La rebelión consiste en mirar una rosa hasta pulverizarse los ojos.

La piel rota en tajos

El viejo gruñó algo ininteligible y se perdió entre la muchedumbre aún más convencido de su fatalidad, sabiendo que cualquier decisión que tomara era en parte equivocada, que la elección de volver era en realidad el resultado de un descarte, el descarte de otra posibilidad, la de no abrir la puerta, la de quedarse en casa tomado té a las cinco de la tarde, pero no, decidió abrir esa puerta, prefirió escuchar el crujir de las hojas antes que imaginarlo, optó por el hedor de la muerte antes que la muerte en sí misma. El sol se elevaba poderoso a sus espaldas, iluminando lo que sus ojos aún no se atrevían a ver. Caminaba a zancadas, esquivando la obviedad que emanaba de las farolas, de las papeleras llenas, de las fechas inscritas en los bancos que le hablaban de promesas incumplidas y sueños rotos, eludía las pistas del espanto, que como antílopes corrían dispersas entre el aplomo de los depredadores. El viejo dedujo que no era más que un títere en manos de su conciencia e imaginó su cuerpo subastándose en un mercado al aire libre donde fervientes tenderos pujaban por sus miedos. Se sentó porque seguir caminando era imposible, se sentó para descansar aunque el descanso fuera inútil. Imaginó las manos de su padre enredadas en su pelo y se arropó en ellas esperando encontrar el calor y hallando en su lugar el tacto frío de las paredes de su cuarto que era en realidad la casa entera.

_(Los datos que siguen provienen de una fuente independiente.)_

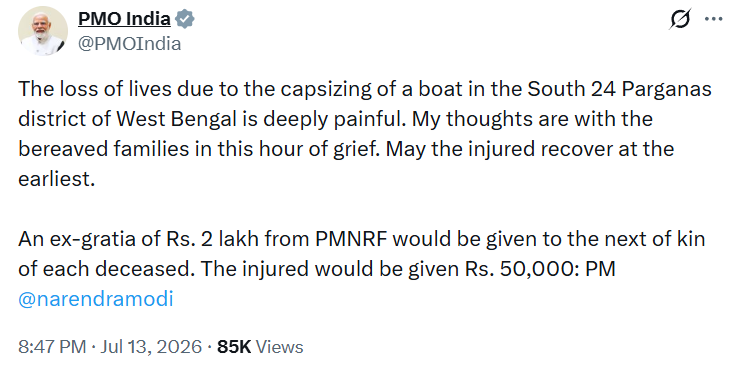Click the word PMNRF in the tweet

point(352,239)
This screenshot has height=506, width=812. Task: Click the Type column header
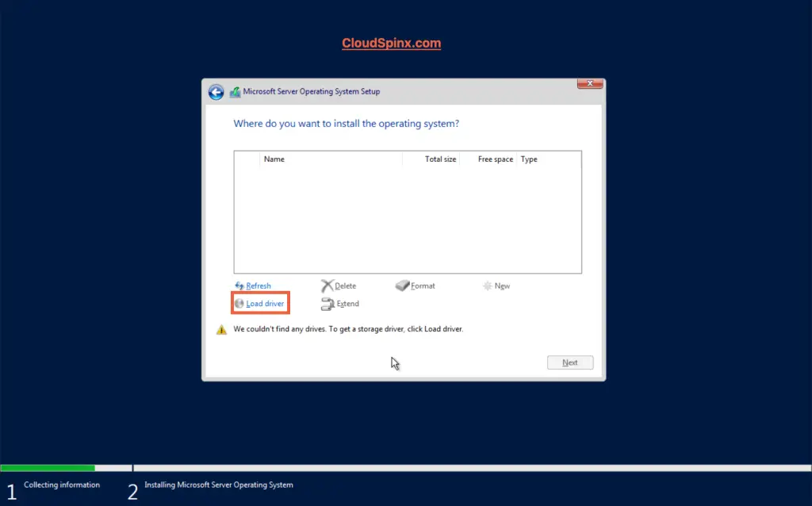(528, 159)
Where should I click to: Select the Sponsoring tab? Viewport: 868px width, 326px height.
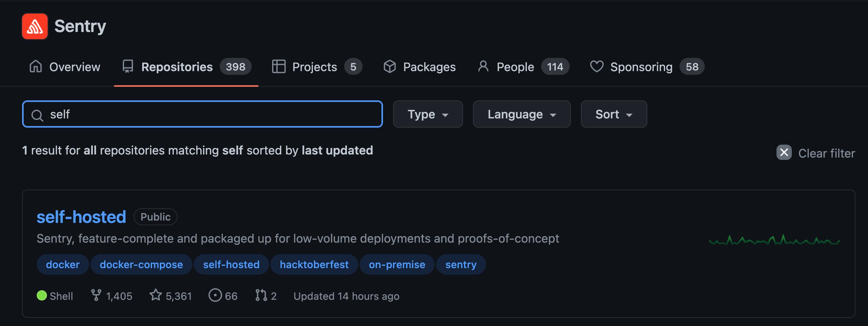coord(647,67)
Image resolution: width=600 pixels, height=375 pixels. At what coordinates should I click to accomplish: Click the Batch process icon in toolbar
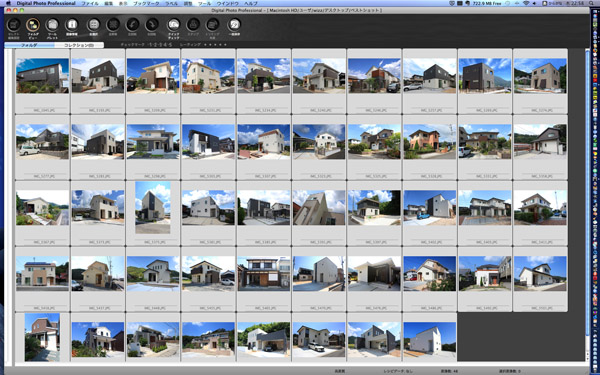[234, 25]
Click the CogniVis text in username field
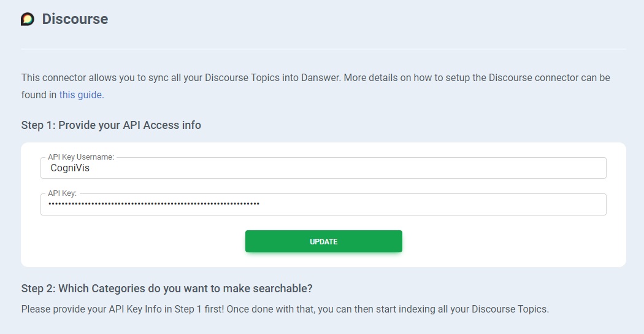 (x=70, y=168)
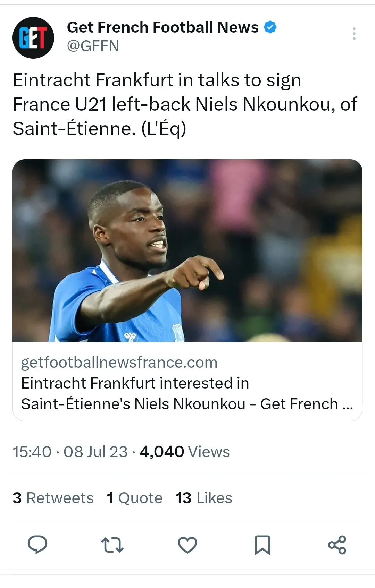The width and height of the screenshot is (375, 588).
Task: Tap the share icon
Action: (x=337, y=545)
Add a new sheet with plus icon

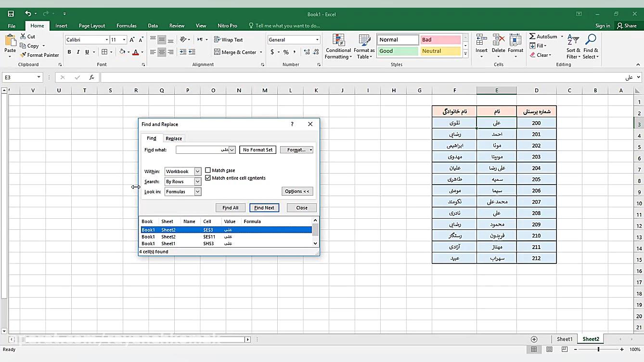point(534,339)
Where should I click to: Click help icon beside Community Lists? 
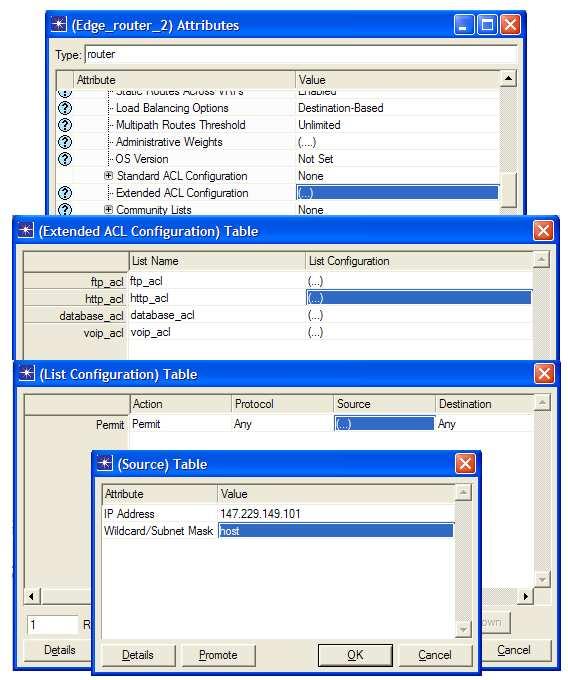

viernes, 2 de abril de 2010

Abrigado por el hechizo de un soplo

Sus piernas aún tiritaban tras el meneo constante del tren, ya no recordaba nada de las colinas suaves que había repasado con el dedo, tampoco parecía preocuparle el corte de pelo de los operarios que tanto tiempo había ocupado en sus digresiones anteriores, tan sólo la cobardía le incordiaba, amenazándolo con caer sobre él como fruta madura. Con el corazón inválido seguía con la mirada a una joven de rasgos indianos que barría con ahínco un mar de colillas que se había multiplicado tras la espera. La brisa del Mediterráneo se colaba entre los bordes de su camisa y resbalaba hacia abajo, acariciándolo, creía entonces que no se había ido a ninguna parte, que todo lo que tenía estaba ahí, a su alcance, pero de nuevo el presente acudía para complicarlo todo, los viajeros avanzaban tras las virutas humeantes de las locomotoras, que tras dar varias piruetas en el aire ascendían con descaro hacia la bóveda de la estación. El viejo, porque el tipo era un viejo, un anciano más propenso al abandono que al valor, flotaba entre los días como un objeto desfasado al que ya nadie encontraba utilidad. Cercado en medio del andén se mordía la lengua con la intención de no dejar salir ni una sola palabra, quizás por el miedo a que éstas le obligaran a seguir. Le temblaban los labios. Es mi vida, la vida de mis padres, repetía en sus adentros. El viejo tenía nostalgia de un mundo al que no podía volver, pero al que inevitablemente tendían sus pasos.